== TEXT EXCERPT ==

Barry Ritholz interviewed Will Danoff for his pod Masters in Business recently, and I highly recommend giving it a listen. For those not familiar with Danoff (I wasn’t until this pod), he is the manager for a Fidelity mutual fund called Contrafund which has smoked the S&P for the last few decades. Contrafund has $139bn under management and the returns are stunning – from Fidelity:
A $10K investment in the fund in 1990 would be worth over 2.3 times that of a hypothetical investment in its benchmark over the same period. On average, the Fidelity Contrafund has beaten the S&P 500 Index by 3.16% per year.
During Will Danoff’s tenure, Contrafund has outperformed the S&P 500 Index in 100% of rolling 10-year time periods.– Fidelity write-up on Contrafund
I found Danoff’s interview really approachable and enjoyed listening to him talk about his own approach. Danoff’s track record and approach to evaluating companies convinced me to dollar cost average into Contrafund immediately after the pod ended – the ticker is FCNTX for those interested. I’m excited to watch his portfolio (which has over 300 public and mostly large cap companies) now that I have skin in the game.
Some lessons learned and observations I had from the pod:
- Look for doubling of earnings in 5 years. This is a key question to ask yourself before you buy the company – how quickly can they double earnings?

===
== SOURCE INFORMATION ==

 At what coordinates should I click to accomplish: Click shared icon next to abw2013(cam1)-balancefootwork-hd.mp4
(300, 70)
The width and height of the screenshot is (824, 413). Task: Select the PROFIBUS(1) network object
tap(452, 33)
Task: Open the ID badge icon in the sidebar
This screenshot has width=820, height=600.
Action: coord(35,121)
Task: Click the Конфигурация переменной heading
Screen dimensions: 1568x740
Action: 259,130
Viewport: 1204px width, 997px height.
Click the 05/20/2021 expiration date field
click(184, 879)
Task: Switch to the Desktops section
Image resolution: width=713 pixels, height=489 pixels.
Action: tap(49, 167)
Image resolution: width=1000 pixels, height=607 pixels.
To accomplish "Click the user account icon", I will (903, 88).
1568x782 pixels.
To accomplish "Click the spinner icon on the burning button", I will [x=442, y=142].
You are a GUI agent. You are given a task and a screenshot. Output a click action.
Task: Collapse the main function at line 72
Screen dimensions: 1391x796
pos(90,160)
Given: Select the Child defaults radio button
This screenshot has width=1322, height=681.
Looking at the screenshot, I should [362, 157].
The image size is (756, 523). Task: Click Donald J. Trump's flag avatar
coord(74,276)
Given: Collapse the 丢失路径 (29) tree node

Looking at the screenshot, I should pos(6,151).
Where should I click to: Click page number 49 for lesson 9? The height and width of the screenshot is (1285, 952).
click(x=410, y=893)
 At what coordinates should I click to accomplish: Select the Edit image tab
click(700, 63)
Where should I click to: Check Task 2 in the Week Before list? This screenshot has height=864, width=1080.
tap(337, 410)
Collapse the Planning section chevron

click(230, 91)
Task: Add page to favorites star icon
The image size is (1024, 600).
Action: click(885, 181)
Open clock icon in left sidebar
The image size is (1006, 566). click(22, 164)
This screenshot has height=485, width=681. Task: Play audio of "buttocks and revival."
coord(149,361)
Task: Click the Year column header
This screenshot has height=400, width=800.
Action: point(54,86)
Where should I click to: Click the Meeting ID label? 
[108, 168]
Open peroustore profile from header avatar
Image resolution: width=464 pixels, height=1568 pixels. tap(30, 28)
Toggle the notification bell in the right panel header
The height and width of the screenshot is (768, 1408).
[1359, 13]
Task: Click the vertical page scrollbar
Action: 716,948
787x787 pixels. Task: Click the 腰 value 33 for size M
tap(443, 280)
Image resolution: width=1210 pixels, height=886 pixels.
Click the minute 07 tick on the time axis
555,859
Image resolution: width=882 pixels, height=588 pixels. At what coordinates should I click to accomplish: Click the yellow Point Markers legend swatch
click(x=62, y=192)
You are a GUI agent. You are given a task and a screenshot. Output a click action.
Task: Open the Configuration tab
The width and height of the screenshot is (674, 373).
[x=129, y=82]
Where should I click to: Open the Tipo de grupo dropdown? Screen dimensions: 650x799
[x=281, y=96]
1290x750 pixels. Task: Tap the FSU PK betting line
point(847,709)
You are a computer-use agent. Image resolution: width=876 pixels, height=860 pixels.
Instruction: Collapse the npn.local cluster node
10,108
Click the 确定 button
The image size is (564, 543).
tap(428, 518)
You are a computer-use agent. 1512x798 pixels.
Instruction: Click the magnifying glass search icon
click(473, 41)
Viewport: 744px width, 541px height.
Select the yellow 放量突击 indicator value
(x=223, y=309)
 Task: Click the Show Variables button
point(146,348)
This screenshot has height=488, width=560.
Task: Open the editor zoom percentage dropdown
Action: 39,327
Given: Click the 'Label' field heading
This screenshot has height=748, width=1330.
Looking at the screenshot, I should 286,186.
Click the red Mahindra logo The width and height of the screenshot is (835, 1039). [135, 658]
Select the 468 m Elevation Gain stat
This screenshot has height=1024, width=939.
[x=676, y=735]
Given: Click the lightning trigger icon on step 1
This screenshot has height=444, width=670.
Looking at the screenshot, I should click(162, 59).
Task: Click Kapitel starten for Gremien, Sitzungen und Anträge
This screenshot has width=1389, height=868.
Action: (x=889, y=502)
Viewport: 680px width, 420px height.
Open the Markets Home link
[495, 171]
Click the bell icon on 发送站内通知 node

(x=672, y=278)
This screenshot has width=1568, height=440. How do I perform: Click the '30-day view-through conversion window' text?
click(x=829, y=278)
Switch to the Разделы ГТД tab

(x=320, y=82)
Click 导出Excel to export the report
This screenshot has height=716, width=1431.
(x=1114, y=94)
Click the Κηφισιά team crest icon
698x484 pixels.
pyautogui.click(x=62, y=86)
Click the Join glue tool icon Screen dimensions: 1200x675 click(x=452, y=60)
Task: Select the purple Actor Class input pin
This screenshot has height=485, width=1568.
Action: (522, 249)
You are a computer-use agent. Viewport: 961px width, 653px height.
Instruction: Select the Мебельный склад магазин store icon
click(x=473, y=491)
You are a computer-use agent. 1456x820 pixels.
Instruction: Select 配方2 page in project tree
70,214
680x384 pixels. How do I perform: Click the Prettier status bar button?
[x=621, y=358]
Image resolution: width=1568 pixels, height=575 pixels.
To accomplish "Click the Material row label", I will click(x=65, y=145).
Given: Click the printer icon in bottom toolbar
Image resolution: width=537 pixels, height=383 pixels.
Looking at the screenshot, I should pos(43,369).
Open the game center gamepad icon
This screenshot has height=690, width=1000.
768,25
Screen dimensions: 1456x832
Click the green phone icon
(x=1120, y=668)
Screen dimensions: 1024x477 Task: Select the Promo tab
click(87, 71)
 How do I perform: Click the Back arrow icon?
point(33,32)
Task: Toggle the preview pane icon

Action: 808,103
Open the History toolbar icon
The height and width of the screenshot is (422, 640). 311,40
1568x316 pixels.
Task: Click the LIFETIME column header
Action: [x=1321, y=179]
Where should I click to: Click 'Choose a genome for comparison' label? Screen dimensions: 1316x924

===

• EXERCISE OBJECTIVE: In the Danoff interview notes, give the stretch from "Some lessons learned" through "they double earnings?" again, swapping "earnings" for "revenue".

• TASK RESULT:
Some lessons learned and observations I had from the pod:
- Look for doubling of revenue in 5 years. This is a key question to ask yourself before you buy the company – how quickly can they double revenue?